## LESETEXT:
┌────────

Beitragvon n0b0dy » Fr 13. Aug 2010, 02:43

Bionic hat geschrieben:
n0b0dy hat geschrieben:Marx interessiert mich, weil ich bisher keine Theorie gefunden habe, welche den Kapitalismus besser erklärt und damit auch die Grundlage liefert wie man ihn abschaffen kann und erläutert was die Ursache für die ganzen Probleme wie Ausbeutung, Krisen, Naturzerstörung usw. ist.

Diese Dinge gab es aber ohne den Kapitalismus auch. Ich will damit keineswegs diesen beschönigen! Kommunismus hat nicht funktioniert, dessen Bekämpfung war richtig. Was natürlich nicht heißt, dass deshalb der Kapitalismus richtig ist. Was wären denn deine Vorstellungen, von einer besseren Welt? Dann hätte wir mal eine Grundlage, zum Diskutieren.

└────────

## SCHRIFTLICHE AUFGABE A:
Gib die Zeilen der Einträge unverändert wieder, beginnend mit der Zeile, die "You are a computer-use agent. 642x800 pixels." enthält, und endend mit der Zeile, die "The height and width of the screenshot is (394, 861)." enthält, beide eingeschlossen.

## BEREITGESTELLTE EINTRÄGE:
┌────────

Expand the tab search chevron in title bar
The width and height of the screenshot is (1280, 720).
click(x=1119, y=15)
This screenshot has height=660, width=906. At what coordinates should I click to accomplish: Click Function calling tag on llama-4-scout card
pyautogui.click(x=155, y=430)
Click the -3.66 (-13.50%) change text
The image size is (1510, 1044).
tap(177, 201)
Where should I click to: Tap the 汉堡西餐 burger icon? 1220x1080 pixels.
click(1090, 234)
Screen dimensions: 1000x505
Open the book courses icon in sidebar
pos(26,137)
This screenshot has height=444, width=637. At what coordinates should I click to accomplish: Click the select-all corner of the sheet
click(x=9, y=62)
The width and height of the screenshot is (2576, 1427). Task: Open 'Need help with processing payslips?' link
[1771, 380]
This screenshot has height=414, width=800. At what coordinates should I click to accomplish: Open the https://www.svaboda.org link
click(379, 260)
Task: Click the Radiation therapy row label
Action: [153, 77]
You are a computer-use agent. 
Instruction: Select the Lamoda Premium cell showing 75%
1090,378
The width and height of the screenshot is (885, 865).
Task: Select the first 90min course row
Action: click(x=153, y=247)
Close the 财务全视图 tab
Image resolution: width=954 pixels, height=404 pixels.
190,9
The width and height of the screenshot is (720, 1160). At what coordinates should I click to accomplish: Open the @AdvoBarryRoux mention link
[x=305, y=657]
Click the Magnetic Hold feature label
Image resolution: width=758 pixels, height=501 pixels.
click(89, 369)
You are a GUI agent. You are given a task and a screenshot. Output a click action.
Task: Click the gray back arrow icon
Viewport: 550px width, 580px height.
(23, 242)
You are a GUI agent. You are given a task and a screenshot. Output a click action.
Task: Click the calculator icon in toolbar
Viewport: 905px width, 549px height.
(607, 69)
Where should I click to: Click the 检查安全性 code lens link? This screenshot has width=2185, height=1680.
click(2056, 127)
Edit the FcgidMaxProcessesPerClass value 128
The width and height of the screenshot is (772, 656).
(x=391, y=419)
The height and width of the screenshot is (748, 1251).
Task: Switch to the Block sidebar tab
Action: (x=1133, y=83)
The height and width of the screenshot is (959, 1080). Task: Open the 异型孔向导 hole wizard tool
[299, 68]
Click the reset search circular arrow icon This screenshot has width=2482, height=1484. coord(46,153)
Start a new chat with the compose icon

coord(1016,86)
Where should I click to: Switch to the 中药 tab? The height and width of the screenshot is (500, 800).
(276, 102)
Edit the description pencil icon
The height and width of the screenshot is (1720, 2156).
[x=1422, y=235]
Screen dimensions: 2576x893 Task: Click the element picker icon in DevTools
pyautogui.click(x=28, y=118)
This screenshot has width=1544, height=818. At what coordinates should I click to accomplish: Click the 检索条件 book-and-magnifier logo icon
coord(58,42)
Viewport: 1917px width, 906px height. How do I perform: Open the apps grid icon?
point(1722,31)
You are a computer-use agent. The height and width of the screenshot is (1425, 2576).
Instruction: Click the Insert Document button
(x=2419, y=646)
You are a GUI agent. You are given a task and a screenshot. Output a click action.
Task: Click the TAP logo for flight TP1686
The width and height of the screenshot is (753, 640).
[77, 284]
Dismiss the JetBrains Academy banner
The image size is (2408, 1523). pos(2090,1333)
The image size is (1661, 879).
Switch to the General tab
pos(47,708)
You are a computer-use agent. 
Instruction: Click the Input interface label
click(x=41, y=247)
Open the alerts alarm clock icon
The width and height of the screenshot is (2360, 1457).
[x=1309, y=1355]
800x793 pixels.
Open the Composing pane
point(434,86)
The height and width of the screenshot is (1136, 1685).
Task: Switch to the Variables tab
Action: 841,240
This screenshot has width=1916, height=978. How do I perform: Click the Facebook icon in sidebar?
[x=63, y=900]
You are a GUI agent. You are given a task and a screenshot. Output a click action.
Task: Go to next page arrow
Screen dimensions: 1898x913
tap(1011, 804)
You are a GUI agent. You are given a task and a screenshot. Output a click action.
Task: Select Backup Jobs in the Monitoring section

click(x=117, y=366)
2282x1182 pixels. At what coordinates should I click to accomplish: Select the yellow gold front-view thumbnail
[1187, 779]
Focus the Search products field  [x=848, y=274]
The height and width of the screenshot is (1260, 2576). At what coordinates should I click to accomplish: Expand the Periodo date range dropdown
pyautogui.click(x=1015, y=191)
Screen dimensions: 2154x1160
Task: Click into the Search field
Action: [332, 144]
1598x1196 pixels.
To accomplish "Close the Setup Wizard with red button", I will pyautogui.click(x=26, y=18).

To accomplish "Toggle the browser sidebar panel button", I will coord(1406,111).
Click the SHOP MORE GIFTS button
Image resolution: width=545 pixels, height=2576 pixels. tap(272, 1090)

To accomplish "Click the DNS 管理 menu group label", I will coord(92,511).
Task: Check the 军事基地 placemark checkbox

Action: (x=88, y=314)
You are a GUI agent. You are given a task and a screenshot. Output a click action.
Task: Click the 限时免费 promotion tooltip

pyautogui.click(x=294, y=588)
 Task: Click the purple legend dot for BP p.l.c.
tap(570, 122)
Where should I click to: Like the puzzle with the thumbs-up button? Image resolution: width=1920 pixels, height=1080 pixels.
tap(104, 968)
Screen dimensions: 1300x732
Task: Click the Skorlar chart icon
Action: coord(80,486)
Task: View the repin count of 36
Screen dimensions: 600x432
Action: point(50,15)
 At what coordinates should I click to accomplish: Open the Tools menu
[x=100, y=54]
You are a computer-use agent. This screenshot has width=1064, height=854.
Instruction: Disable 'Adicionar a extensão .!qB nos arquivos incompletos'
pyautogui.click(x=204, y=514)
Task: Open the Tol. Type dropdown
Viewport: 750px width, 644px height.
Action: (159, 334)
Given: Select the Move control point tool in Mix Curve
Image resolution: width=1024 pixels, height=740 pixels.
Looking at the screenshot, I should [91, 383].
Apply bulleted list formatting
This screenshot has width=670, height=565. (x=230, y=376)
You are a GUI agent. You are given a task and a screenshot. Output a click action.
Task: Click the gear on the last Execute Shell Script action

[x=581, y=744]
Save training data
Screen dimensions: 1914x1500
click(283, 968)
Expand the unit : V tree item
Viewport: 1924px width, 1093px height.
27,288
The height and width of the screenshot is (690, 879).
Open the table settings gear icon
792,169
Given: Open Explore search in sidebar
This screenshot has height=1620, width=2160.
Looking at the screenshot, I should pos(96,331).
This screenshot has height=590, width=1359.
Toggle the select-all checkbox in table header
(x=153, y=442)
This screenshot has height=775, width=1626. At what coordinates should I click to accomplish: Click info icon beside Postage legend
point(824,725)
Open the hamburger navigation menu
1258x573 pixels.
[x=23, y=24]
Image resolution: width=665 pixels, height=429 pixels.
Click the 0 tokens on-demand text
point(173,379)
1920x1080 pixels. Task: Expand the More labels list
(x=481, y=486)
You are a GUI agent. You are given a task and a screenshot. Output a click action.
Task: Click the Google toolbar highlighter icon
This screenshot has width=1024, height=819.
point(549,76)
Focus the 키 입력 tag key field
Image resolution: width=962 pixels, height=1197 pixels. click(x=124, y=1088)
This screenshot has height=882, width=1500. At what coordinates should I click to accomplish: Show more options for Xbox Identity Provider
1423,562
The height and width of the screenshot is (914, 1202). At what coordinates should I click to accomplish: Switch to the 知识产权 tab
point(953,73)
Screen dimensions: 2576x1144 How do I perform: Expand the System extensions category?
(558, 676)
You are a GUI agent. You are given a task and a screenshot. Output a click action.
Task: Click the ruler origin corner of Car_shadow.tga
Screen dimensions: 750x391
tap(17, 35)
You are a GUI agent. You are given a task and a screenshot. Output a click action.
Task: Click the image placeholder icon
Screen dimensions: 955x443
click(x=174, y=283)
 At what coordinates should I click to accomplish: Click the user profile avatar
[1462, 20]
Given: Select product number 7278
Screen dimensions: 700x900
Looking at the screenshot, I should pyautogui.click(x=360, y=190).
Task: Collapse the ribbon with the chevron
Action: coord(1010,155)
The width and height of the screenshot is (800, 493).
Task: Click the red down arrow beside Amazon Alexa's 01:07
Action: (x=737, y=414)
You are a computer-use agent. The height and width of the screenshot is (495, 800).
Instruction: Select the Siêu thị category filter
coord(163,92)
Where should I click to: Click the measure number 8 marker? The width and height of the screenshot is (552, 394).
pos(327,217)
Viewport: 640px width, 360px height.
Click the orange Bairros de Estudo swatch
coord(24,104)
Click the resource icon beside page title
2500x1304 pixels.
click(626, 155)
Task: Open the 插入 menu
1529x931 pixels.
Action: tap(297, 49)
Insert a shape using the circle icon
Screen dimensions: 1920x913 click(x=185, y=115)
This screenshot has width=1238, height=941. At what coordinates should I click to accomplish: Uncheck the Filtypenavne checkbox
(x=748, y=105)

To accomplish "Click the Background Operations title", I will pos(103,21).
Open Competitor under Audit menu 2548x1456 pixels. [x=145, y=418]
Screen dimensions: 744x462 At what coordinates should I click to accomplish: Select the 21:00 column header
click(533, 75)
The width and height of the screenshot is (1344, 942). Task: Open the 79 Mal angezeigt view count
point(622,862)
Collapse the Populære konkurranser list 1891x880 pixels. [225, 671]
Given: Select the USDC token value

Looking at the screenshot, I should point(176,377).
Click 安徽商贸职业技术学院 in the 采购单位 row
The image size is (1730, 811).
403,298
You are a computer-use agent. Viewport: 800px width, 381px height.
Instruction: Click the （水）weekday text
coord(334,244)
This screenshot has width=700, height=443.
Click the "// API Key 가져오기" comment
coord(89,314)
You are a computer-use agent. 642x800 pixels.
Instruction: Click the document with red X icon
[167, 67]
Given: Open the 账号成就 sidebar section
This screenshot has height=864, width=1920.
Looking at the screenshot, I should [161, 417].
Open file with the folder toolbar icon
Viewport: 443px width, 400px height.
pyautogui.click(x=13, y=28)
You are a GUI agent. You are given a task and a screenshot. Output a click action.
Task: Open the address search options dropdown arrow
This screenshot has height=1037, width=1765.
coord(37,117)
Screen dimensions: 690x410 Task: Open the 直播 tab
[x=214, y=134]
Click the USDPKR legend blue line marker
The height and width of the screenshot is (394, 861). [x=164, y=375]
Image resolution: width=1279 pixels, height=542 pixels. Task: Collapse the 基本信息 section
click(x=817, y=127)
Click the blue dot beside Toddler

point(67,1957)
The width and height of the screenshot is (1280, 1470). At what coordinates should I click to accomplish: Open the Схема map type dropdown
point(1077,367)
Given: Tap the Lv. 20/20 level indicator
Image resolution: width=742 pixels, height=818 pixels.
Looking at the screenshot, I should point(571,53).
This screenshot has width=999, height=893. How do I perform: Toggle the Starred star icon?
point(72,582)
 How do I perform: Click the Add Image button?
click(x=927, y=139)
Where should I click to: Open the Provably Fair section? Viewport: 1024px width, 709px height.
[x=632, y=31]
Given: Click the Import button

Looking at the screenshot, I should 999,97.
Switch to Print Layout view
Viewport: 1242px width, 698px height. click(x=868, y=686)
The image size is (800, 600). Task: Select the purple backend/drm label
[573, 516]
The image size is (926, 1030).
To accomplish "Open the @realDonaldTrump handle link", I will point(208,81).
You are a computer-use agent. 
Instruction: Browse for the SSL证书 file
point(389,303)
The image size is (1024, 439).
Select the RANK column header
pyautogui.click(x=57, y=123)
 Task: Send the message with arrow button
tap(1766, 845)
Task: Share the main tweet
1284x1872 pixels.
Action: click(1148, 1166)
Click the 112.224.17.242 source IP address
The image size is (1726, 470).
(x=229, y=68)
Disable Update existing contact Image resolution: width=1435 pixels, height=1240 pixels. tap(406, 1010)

└────────

## SCHRIFTLICHE AUFGABE B:
Führe den Forumsbeitrag über Marx und den Kapitalismus im Anschluss an seinen letzten Satz weiter.

## AUSGABE A:
You are a computer-use agent. 642x800 pixels.
Instruction: Click the document with red X icon
[167, 67]
Given: Open the 账号成就 sidebar section
This screenshot has height=864, width=1920.
Looking at the screenshot, I should [161, 417].
Open file with the folder toolbar icon
Viewport: 443px width, 400px height.
pyautogui.click(x=13, y=28)
You are a GUI agent. You are given a task and a screenshot. Output a click action.
Task: Open the address search options dropdown arrow
This screenshot has height=1037, width=1765.
coord(37,117)
Screen dimensions: 690x410 Task: Open the 直播 tab
[x=214, y=134]
Click the USDPKR legend blue line marker
The height and width of the screenshot is (394, 861). [x=164, y=375]

## AUSGABE B:
Ausbeutung gabs auch im Feudalismus und auch im "Realsozialismus". Allerdings war dies weitgehend direkt gewaltförmige Aneignung und personale Herrschaft & Ausbeutung, während die Ausbeutung im Kapitalismus tauschvermittelt ist und somit strukturell & anonym. Sollte möglichst beides verhindert werden, glaube da sind wir uns einig. :)
Krisen gab es auch vor dem Kapitalismus oder im Realsozialismus. Allerdings gab es sie dort nicht systemimmanent und zyklisch, sondern aufgrund bestimmter Missernten, Umwelteinflüssen, Ineffizienz zentralstaatlicher Planung. Vor allem war es eine Krise aufgrund fehlender Gebrauchswerte. Krise im Kapitalismus heißt aber nicht, dass etwa 100.000 Menschen täglich verrecken, sondern dass alle paar Jahre die Kapitalverwertung nicht mehr funktioniert, Kapital vernichtet werden muss und so zyklisch die Arbeitslosigkeit schwankt und eine enorme Unsicherheit die Gesellschaft durchzieht.
Für Naturzerstörung gibt es selbst im Kommunismus nach Marx keine Garantie, dass dies nicht passiert, aber es gäbe im Gegensatz zu heute, wo die Produktion und damit Mensch & Natur der Kapitalverwertung untergeordnet sind, keinen systemischen Grund die Natur zu zerstören.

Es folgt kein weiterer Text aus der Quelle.